Write the records out once more. Leave each line exactly as given.

** Opening Information supplied block **

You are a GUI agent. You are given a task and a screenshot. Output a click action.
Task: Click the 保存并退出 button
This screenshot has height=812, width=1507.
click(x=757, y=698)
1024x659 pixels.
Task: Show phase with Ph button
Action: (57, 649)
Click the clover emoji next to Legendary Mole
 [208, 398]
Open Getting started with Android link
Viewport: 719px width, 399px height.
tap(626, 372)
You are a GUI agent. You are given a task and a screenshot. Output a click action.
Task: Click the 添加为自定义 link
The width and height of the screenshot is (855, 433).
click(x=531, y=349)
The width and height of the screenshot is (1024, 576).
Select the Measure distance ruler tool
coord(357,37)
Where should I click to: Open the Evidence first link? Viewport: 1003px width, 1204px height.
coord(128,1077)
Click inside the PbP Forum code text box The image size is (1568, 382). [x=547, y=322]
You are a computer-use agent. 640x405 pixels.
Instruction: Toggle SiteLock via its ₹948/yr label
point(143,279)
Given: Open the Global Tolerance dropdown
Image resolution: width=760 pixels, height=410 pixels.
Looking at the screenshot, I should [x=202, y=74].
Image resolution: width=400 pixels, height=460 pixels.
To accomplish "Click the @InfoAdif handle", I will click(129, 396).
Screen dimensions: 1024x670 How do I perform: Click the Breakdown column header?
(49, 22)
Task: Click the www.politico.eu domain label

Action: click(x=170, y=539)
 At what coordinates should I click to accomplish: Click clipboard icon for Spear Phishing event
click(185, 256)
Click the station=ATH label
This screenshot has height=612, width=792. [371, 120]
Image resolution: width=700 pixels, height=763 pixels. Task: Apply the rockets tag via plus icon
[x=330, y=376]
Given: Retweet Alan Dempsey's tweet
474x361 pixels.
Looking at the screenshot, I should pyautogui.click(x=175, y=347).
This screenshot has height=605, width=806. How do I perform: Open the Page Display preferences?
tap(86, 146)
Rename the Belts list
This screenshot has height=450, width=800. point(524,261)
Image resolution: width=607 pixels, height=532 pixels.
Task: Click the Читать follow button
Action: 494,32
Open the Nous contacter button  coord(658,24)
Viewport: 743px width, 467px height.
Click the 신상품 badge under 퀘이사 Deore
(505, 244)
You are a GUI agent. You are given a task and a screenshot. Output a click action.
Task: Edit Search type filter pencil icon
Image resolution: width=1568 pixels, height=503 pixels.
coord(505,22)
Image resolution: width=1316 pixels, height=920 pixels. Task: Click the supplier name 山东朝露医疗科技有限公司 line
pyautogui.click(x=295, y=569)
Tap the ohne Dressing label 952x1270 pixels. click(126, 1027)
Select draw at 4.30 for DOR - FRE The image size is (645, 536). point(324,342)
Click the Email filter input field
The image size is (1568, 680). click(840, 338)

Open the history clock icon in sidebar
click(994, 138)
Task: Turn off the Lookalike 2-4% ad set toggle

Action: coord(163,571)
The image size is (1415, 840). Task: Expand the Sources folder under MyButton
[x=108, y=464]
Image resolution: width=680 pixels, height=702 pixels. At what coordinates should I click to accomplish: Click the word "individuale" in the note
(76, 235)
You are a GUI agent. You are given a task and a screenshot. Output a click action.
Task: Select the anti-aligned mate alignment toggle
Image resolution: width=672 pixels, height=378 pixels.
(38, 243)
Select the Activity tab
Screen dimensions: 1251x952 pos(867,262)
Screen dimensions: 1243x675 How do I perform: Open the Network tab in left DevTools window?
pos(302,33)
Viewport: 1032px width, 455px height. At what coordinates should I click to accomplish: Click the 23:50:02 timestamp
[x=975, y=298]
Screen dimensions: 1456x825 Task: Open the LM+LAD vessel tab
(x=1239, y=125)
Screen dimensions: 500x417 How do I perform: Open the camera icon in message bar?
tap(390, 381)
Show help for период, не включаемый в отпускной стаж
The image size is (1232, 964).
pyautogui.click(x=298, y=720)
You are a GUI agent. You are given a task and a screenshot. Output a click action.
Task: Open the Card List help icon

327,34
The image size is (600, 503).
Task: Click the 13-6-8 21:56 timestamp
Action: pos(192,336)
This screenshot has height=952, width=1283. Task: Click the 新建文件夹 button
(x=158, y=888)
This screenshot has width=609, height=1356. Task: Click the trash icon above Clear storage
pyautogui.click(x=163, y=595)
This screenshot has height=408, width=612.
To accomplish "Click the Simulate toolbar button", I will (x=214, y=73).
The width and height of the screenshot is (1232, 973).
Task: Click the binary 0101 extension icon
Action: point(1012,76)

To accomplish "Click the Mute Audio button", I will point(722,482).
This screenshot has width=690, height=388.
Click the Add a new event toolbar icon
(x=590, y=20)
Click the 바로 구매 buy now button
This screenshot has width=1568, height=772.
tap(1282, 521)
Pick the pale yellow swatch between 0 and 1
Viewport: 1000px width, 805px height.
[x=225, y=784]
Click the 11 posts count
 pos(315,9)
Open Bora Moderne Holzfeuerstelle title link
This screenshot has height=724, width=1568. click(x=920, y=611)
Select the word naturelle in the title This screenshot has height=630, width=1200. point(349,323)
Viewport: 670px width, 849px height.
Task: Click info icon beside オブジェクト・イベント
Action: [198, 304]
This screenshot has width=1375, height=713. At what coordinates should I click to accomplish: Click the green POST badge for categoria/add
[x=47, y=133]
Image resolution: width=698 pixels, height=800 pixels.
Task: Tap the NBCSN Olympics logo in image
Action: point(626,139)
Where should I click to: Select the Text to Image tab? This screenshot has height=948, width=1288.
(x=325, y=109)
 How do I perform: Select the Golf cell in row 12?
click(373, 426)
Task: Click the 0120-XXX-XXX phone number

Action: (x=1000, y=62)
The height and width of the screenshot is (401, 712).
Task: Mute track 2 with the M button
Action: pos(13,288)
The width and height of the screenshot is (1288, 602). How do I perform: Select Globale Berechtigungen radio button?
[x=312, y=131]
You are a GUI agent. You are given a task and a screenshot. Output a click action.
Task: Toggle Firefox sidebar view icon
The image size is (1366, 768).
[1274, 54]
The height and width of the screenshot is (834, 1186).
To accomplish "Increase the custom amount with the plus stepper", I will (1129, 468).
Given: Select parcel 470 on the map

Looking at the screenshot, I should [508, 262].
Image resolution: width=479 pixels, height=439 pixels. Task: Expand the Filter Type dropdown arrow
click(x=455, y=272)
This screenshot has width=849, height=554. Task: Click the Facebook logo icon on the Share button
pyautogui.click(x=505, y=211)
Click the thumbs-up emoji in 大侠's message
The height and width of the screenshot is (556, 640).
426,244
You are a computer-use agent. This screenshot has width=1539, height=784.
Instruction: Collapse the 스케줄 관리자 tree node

** Closing Information supplied block **

- **Reply to the exercise**
You are a GUI agent. You are given a task and a screenshot. Output a click action.
Task: Click the 保存并退出 button
This screenshot has height=812, width=1507.
click(x=757, y=698)
1024x659 pixels.
Task: Show phase with Ph button
Action: (57, 649)
Click the clover emoji next to Legendary Mole
 [208, 398]
Open Getting started with Android link
Viewport: 719px width, 399px height.
tap(626, 372)
You are a GUI agent. You are given a task and a screenshot. Output a click action.
Task: Click the 添加为自定义 link
The width and height of the screenshot is (855, 433).
click(x=531, y=349)
The width and height of the screenshot is (1024, 576).
Select the Measure distance ruler tool
coord(357,37)
Where should I click to: Open the Evidence first link? Viewport: 1003px width, 1204px height.
coord(128,1077)
Click inside the PbP Forum code text box The image size is (1568, 382). [x=547, y=322]
You are a computer-use agent. 640x405 pixels.
Instruction: Toggle SiteLock via its ₹948/yr label
point(143,279)
Given: Open the Global Tolerance dropdown
Image resolution: width=760 pixels, height=410 pixels.
Looking at the screenshot, I should [x=202, y=74].
Image resolution: width=400 pixels, height=460 pixels.
To accomplish "Click the @InfoAdif handle", I will click(129, 396).
Screen dimensions: 1024x670 How do I perform: Click the Breakdown column header?
(49, 22)
Task: Click the www.politico.eu domain label

Action: click(x=170, y=539)
 At what coordinates should I click to accomplish: Click clipboard icon for Spear Phishing event
click(185, 256)
Click the station=ATH label
This screenshot has height=612, width=792. [371, 120]
Image resolution: width=700 pixels, height=763 pixels. Task: Apply the rockets tag via plus icon
[x=330, y=376]
Given: Retweet Alan Dempsey's tweet
474x361 pixels.
Looking at the screenshot, I should pyautogui.click(x=175, y=347).
This screenshot has height=605, width=806. How do I perform: Open the Page Display preferences?
tap(86, 146)
Rename the Belts list
This screenshot has height=450, width=800. point(524,261)
Image resolution: width=607 pixels, height=532 pixels.
Task: Click the Читать follow button
Action: 494,32
Open the Nous contacter button  coord(658,24)
Viewport: 743px width, 467px height.
Click the 신상품 badge under 퀘이사 Deore
(505, 244)
You are a GUI agent. You are given a task and a screenshot. Output a click action.
Task: Edit Search type filter pencil icon
Image resolution: width=1568 pixels, height=503 pixels.
coord(505,22)
Image resolution: width=1316 pixels, height=920 pixels. Task: Click the supplier name 山东朝露医疗科技有限公司 line
pyautogui.click(x=295, y=569)
Tap the ohne Dressing label 952x1270 pixels. click(126, 1027)
Select draw at 4.30 for DOR - FRE The image size is (645, 536). point(324,342)
Click the Email filter input field
The image size is (1568, 680). click(840, 338)

Open the history clock icon in sidebar
click(994, 138)
Task: Turn off the Lookalike 2-4% ad set toggle

Action: coord(163,571)
The image size is (1415, 840). Task: Expand the Sources folder under MyButton
[x=108, y=464]
Image resolution: width=680 pixels, height=702 pixels. At what coordinates should I click to accomplish: Click the word "individuale" in the note
(76, 235)
You are a GUI agent. You are given a task and a screenshot. Output a click action.
Task: Select the anti-aligned mate alignment toggle
Image resolution: width=672 pixels, height=378 pixels.
(38, 243)
Select the Activity tab
Screen dimensions: 1251x952 pos(867,262)
Screen dimensions: 1243x675 How do I perform: Open the Network tab in left DevTools window?
pos(302,33)
Viewport: 1032px width, 455px height. At what coordinates should I click to accomplish: Click the 23:50:02 timestamp
[x=975, y=298]
Screen dimensions: 1456x825 Task: Open the LM+LAD vessel tab
(x=1239, y=125)
Screen dimensions: 500x417 How do I perform: Open the camera icon in message bar?
tap(390, 381)
Show help for период, не включаемый в отпускной стаж
The image size is (1232, 964).
pyautogui.click(x=298, y=720)
You are a GUI agent. You are given a task and a screenshot. Output a click action.
Task: Open the Card List help icon

327,34
The image size is (600, 503).
Task: Click the 13-6-8 21:56 timestamp
Action: pos(192,336)
This screenshot has height=952, width=1283. Task: Click the 新建文件夹 button
(x=158, y=888)
This screenshot has width=609, height=1356. Task: Click the trash icon above Clear storage
pyautogui.click(x=163, y=595)
This screenshot has height=408, width=612.
To accomplish "Click the Simulate toolbar button", I will (x=214, y=73).
The width and height of the screenshot is (1232, 973).
Task: Click the binary 0101 extension icon
Action: point(1012,76)

To accomplish "Click the Mute Audio button", I will point(722,482).
This screenshot has width=690, height=388.
Click the Add a new event toolbar icon
(x=590, y=20)
Click the 바로 구매 buy now button
This screenshot has width=1568, height=772.
tap(1282, 521)
Pick the pale yellow swatch between 0 and 1
Viewport: 1000px width, 805px height.
[x=225, y=784]
Click the 11 posts count
 pos(315,9)
Open Bora Moderne Holzfeuerstelle title link
This screenshot has height=724, width=1568. click(x=920, y=611)
Select the word naturelle in the title This screenshot has height=630, width=1200. point(349,323)
Viewport: 670px width, 849px height.
Task: Click info icon beside オブジェクト・イベント
Action: [198, 304]
This screenshot has width=1375, height=713. At what coordinates should I click to accomplish: Click the green POST badge for categoria/add
[x=47, y=133]
Image resolution: width=698 pixels, height=800 pixels.
Task: Tap the NBCSN Olympics logo in image
Action: point(626,139)
Where should I click to: Select the Text to Image tab? This screenshot has height=948, width=1288.
(x=325, y=109)
 How do I perform: Select the Golf cell in row 12?
click(373, 426)
Task: Click the 0120-XXX-XXX phone number

Action: (x=1000, y=62)
The height and width of the screenshot is (401, 712).
Task: Mute track 2 with the M button
Action: pos(13,288)
The width and height of the screenshot is (1288, 602). How do I perform: Select Globale Berechtigungen radio button?
[x=312, y=131]
You are a GUI agent. You are given a task and a screenshot. Output a click action.
Task: Toggle Firefox sidebar view icon
The image size is (1366, 768).
[1274, 54]
The height and width of the screenshot is (834, 1186).
To accomplish "Increase the custom amount with the plus stepper", I will (1129, 468).
Given: Select parcel 470 on the map

Looking at the screenshot, I should [508, 262].
Image resolution: width=479 pixels, height=439 pixels. Task: Expand the Filter Type dropdown arrow
click(x=455, y=272)
This screenshot has width=849, height=554. Task: Click the Facebook logo icon on the Share button
pyautogui.click(x=505, y=211)
Click the thumbs-up emoji in 大侠's message
The height and width of the screenshot is (556, 640).
426,244
You are a computer-use agent. This screenshot has width=1539, height=784.
Instruction: Collapse the 스케줄 관리자 tree node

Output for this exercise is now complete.